The roads are... well let's put it this way. Imagine one of the roads that had been washed away in last years floods in New Hampshire, and that's about the same condition as the roads here. The roads here are atrocious. Young kids and teens get around by walking; the sick, old and farmers by donkeys; and the well to do by dirt bike. Imagine their surprise when the Italians and Americans drove through in HMMWVs and the Afghan National Army drove through in Ford Rangers. Afghanistan has a long road ahead of it, as any country that seeks improvement does.

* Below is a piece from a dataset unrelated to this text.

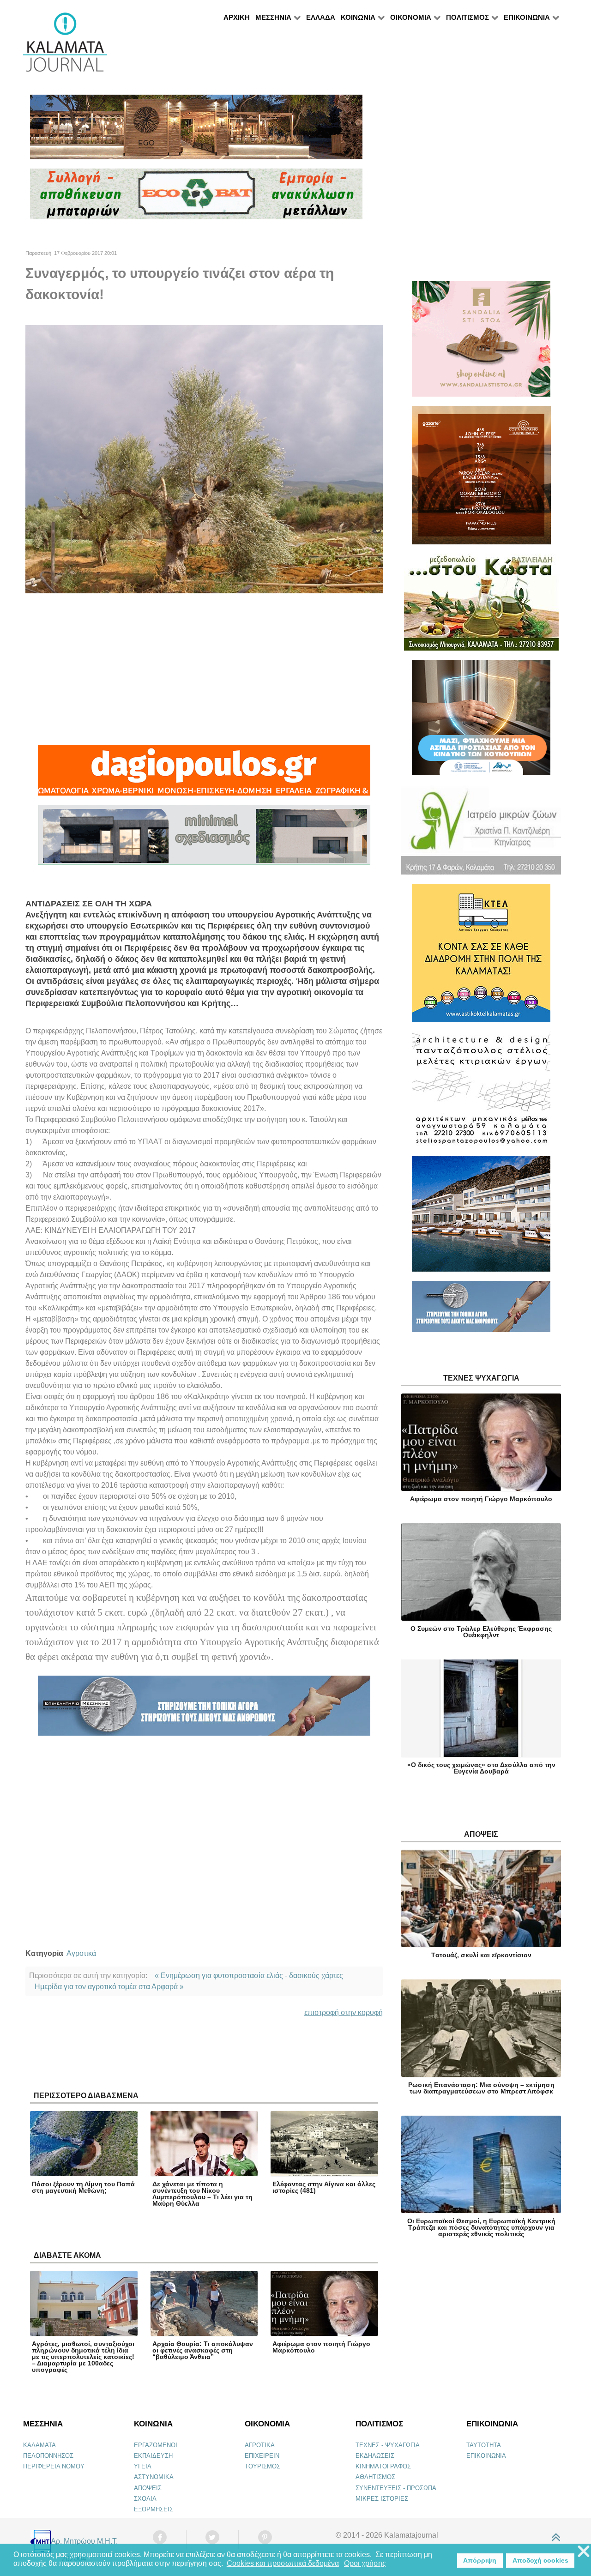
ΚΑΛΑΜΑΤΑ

It is our hope that while Afghanistan catches up with the times, it does not forget its long history and unique culture.

Have a Merry Christmas and a Happy New Year!

Tyler

Hello from Kabul, a soldier writes home...

Hello from Kabul,

This morning has been like the past seven mornings.  I woke up to the hum of truck and helicopter engines outside of my plywood house (B-Hut), and the sounds, and smells, of 14 men sharing a space that’s probably too small for 10 men.  I had been left as weapons guard while most of the guys went to get some chow.  Such is the routine that we had formed over the past seven days while we waited to see if our flight westward was going to change… again.

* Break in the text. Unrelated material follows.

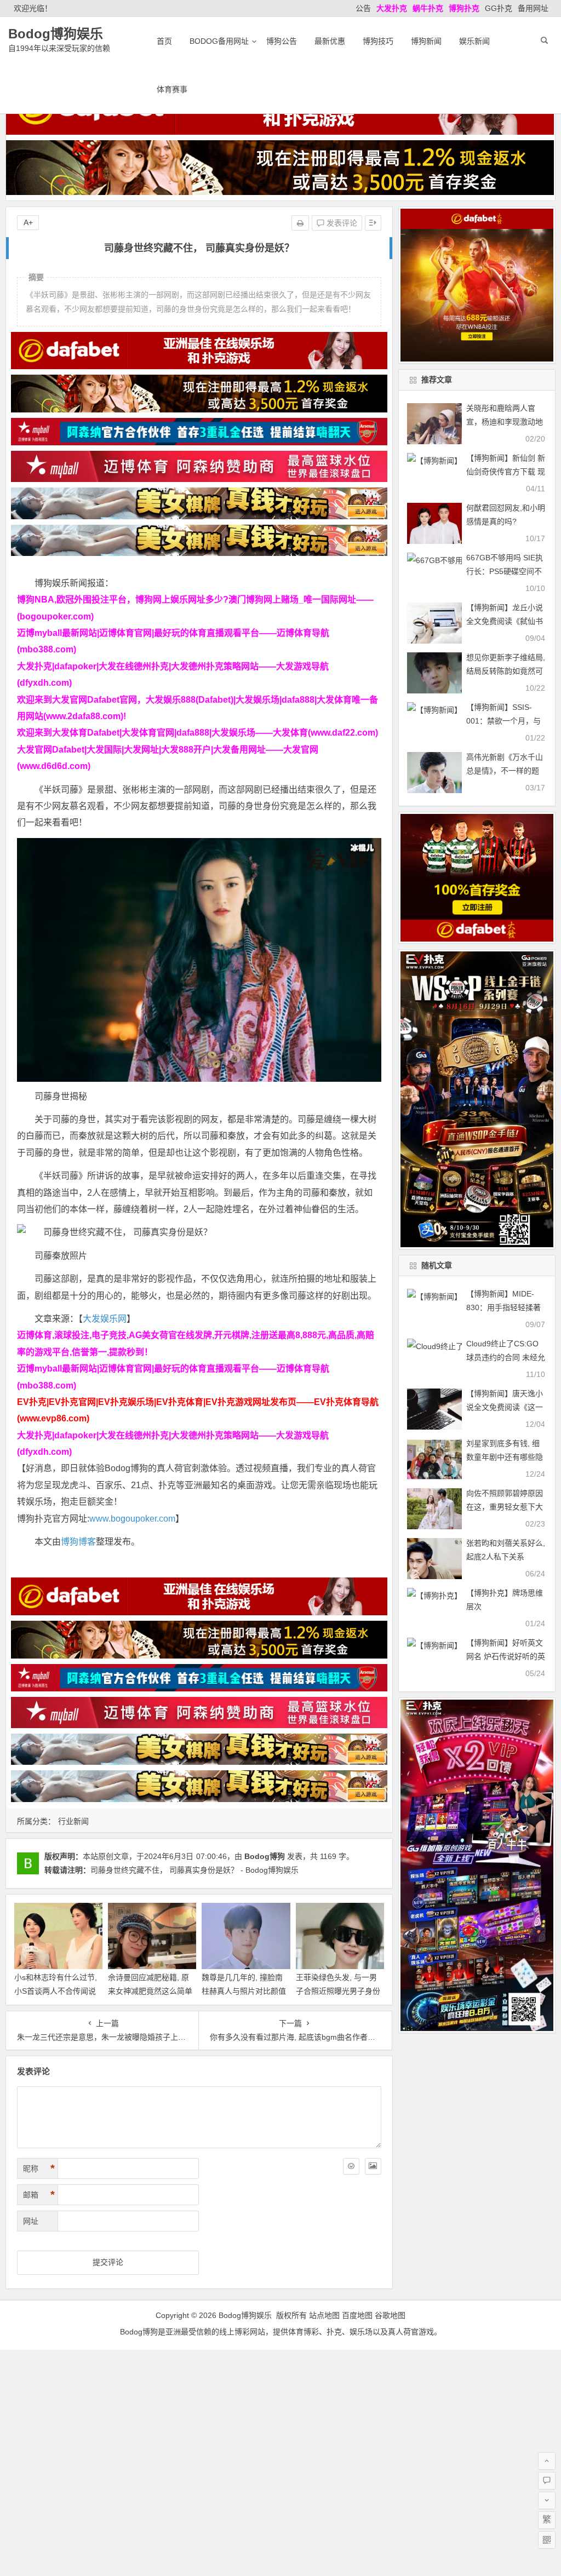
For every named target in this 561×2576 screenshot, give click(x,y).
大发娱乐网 (105, 1318)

My norm a few months ago consisted of waking up next to Melissa with a good morning kiss, then hopping in the shower, set to the perfect temperature of course, brushing my teeth, taking a drink from the tap if I was thirsty, then putting on my uniform and driving my Jetta to Concord (most likely to be a few minutes late).  My biggest concern for the day was how many fires I would have to put out at work and what I’m going to do for lunch.  On my way back from work I might have called Melissa to see if she wanted to go out for supper or go out for a drink.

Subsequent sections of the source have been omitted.